Davvero l’Affare Dreyfus ha qualcosa dell’Affare Polanski?

In Cinema

Suggerendo l’idea d’aver scelto il tema dopo aver sperimentato su di sé una “persecuzione”, il cineasta polacco porta sullo schermo, in “L’ufficiale e la spia” il celebre caso giudiziario-militare che a fine ottocento mise in rilievo l’antisemitismo dilagante in Francia. Con Louis Garrel nei panni dell’ufficiale ebreo accusato di tradimento e Jean Dujardin in quelli del suo difensore, che pure di lui diffidava assai. Un ottimo film che ha vinto all’ultima Mostra di Venezia il Gran premio della Giuria

5 gennaio 1895. In una Parigi gelida, nell’immenso cortile dell’École Militaire, va in scena la pubblica condanna e degradazione del capitano Alfred Dreyfus, accusato di alto tradimento: avrebbe venduto segreti militari ai nemici tedeschi. A Dreyfus, che nel film di Roman Polanski L’ufficiale e la spia ha il volto emaciato di Louis Garrel, irrigidito e livido, immobile al centro della scena, un solerte ufficiale strappa via gradi e decorazioni, gettandoli a terra con disprezzo insieme alla sciabola, dopo averne spezzato la lama. Lontano, al di là dei cancelli, il popolino urla: “morte agli ebrei!”. Intanto i militari dello Stato Maggiore si congratulano sottovoce per la rapidità e l’efficienza con le quali si sono liberati della mela marcia infiltrata nell’esercito francese: il capitano ebreo, che non è stato ritenuto nemmeno degno di un vero processo.

L’hanno condannato in fretta e furia, sulla base di indizi vaghi e pregiudizi pesantissimi, e mentre lui si avvia verso l’Isola del Diavolo nella Guyana francese, dove ci si aspetta che finisca la sua vita nel più totale oblio, tutta la Francia applaude soddisfatta. Il caso è chiuso e la vita va avanti, per gli altri. Per il tenente colonnello Georges Picquart (Jean Dujardin) ad esempio, che di lì a poco guadagna l’ambita promozione a capo della sezione di Statistica, cioè l’unità del controspionaggio militare responsabile della condanna di Dreyfus. Ma all’irreprensibile e antisemita (sì, anche lui, come tutti o quasi, nella Francia della Terza Repubblica) Picquart arrivano sotto gli occhi le inconfutabili prove della macchinazione che ha stritolato l’incolpevole Dreyfus, oltretutto lasciando in libertà il vero traditore.

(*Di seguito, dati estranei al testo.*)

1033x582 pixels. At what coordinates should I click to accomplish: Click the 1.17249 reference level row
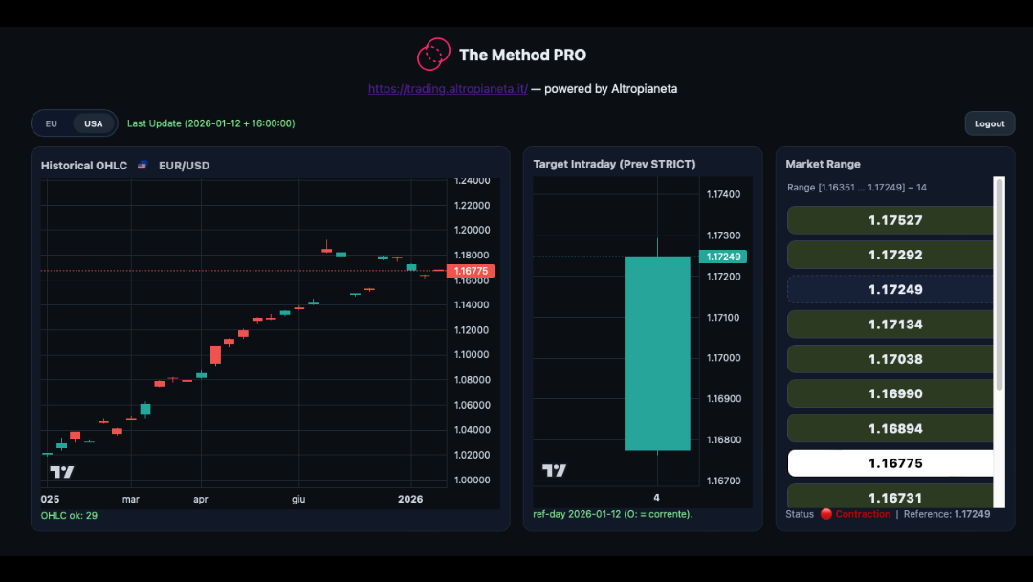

Che fare? Distogliere lo sguardo in nome del superiore interesse della patria, come pretendono le alte sfere politiche e militari, o andare avanti ad ogni costo sulla via della giustizia, in nome di un’idea di onore che non accetta compromessi? La risposta la conosce bene anche chi non ha ancora visto il film, che ricostruisce fin nei minimi dettagli uno dei più noti e clamorosi errori giudiziari della storia, trascinatosi per ben dodici anni tra alterne vicende (tra le quali il celeberrimo “J’Accuse” lanciato da Emile Zola verso il pregiudizio contro gli ebrei imperante all’epoca, e non solo in Francia) e conclusosi infine con la completa riabilitazione di Dreyfus.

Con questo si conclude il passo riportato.